How best would you describe your recent academic feat at Ahmadu Bello University, Zaria?
All praises are due to the Almighty God for giving me such a rare opportunity. I can categorically tell you that so far, this is the greatest achievement I have made in my life.
How many awards did you win in the department before now?
In 2017, I was chosen among the 47 best students in the university, and I was given a monetary scholarship by the government of the Peoples Republic of China through its Ambassador to Nigeria. In addition, I won two academic awards: one at the Faculty of Social Sciences while in 300 and 400 levels, and now this: breaking the about 38-year record.
Did you make conscious efforts to get a first class degree from the start?
Achieving first class degree was never my thought when I was given admission to study Political Science in ABU, probably due what I had heard from several graduates of Political Science across the country about the theoretical and philosophical nature of the course. All I wanted then was to be a good student with a reasonable class of degree. But, after the release of our 100 level first semester results, the story changed entirely; my Grade Point Average (GPA) was at 4.78. From that time, all sorts of advice started coming from friends and well wishers, that I could maintain it and eventually graduate with first class honours, which I readily stuck to.
Were there times you felt you were putting yourself under too much pressure?
Yes, especially in my 300 level where the courses we took happened to be very difficult and were theoretical with more concern on issues of critical thinking in philosophy and in the real-life issues of governance. The pressure we were subjected to in terms of book reviews, class presentations, debates over political issues, trying to make meaning and establish a link between theory and practice put us under extreme pressure. Sometimes, I even thought of quitting the system.
Were there specific things you had to stop doing when you got to school to attain your goal?
Not really; I just made studies my main priority by setting a timetable for both academic activities and my private life.
How would you describe your social life while on campus?
I have always been moderate in socialising with friends online and offline. Sometimes, I attended school funfairs, dinner and award nights, Iftar during Ramadhan. In addition, because I am a staunch supporter of Chelsea Football Club, I didn’t miss watching their games, except the times I knew it would affect my academic activities.
Some students would be curious about your reading schedule. What was it like?
My reading schedule wasn’t really tight as everyone would expect. I revised my previous lectures every morning before going for the next lectures. Due to the nature of our school sometimes, I normally went to class always prepared for any impromptu test (short gun, we used to call it) to avoid being taken by surprise.
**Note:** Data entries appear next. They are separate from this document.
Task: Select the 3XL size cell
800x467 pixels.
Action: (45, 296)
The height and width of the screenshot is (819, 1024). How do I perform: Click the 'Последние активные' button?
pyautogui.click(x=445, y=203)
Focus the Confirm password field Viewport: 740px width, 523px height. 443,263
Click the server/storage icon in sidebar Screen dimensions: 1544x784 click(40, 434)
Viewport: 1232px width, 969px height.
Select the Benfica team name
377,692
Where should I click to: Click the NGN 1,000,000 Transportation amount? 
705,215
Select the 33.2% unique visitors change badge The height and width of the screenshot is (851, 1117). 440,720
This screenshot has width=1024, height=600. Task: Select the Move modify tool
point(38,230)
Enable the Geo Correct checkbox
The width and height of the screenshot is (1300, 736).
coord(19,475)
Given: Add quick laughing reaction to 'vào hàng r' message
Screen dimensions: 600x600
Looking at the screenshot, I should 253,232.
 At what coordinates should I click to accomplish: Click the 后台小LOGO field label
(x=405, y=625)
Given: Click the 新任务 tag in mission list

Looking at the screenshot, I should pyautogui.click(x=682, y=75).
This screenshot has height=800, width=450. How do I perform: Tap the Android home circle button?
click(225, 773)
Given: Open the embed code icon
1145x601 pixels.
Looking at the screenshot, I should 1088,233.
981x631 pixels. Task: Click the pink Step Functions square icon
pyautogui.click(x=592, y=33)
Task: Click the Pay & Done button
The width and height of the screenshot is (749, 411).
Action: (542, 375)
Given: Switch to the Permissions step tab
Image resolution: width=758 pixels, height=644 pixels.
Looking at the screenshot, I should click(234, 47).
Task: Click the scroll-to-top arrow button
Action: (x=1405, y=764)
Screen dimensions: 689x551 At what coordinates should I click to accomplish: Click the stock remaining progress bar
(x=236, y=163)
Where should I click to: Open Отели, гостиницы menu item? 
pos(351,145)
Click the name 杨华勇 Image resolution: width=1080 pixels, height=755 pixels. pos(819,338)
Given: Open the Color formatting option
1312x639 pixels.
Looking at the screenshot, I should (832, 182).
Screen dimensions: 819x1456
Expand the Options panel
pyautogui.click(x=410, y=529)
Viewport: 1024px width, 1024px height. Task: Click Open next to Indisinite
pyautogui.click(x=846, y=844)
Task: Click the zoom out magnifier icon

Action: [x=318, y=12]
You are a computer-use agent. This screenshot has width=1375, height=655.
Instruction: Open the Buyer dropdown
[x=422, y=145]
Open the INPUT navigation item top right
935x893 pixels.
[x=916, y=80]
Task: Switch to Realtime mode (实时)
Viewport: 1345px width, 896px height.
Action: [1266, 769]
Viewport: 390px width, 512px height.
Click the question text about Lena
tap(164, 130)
I also read in the evening between 5- and 7pm which is my favourite reading time because my head absorbs more during that period. However, depending on the workload, sometimes I did read at midnight from 3 am to 5 am.
What has always been your motivation for excellence?
The way everyone loves and cherishes excellent people makes me want to be an excellent person, so that I would be loved and cherished too.
Would you say your commitment to your studies was self-driven or did your parents compel you to be more studious?
Actually, it was self-driven, though with encouragement from my parents and some teachers. I also like listening to stories of people that have excelled in life. That also makes me feel more encouraged and enthusiastic to maintain the level of my progress, no matter what difficulties are attached to it.
Given your outstanding performance, were there times your parents rewarded you for excellent performance?
Yes, they have rewarded me with several gifts for excellent performance right from my secondary school days. I thank them for being such wonderful and encouraging parents for their consideration and rewarding of excellence.
Now as a graduate, what would you say is your dream profession?
Well, since my 100 level days, I have developed a passion for lecturing, though with a greater love for humanitarian services to the needy ones.
What excites you the most about the profession?
What excites me most about the profession is that it gives one the chance to impact more on the younger ones. In addition, it also gives one unending life opportunities to read and understand sources of different epistemologies in life through which one can meaningfully contribute towards ameliorating societal challenges.
What attracted you to Political Science as a course of study?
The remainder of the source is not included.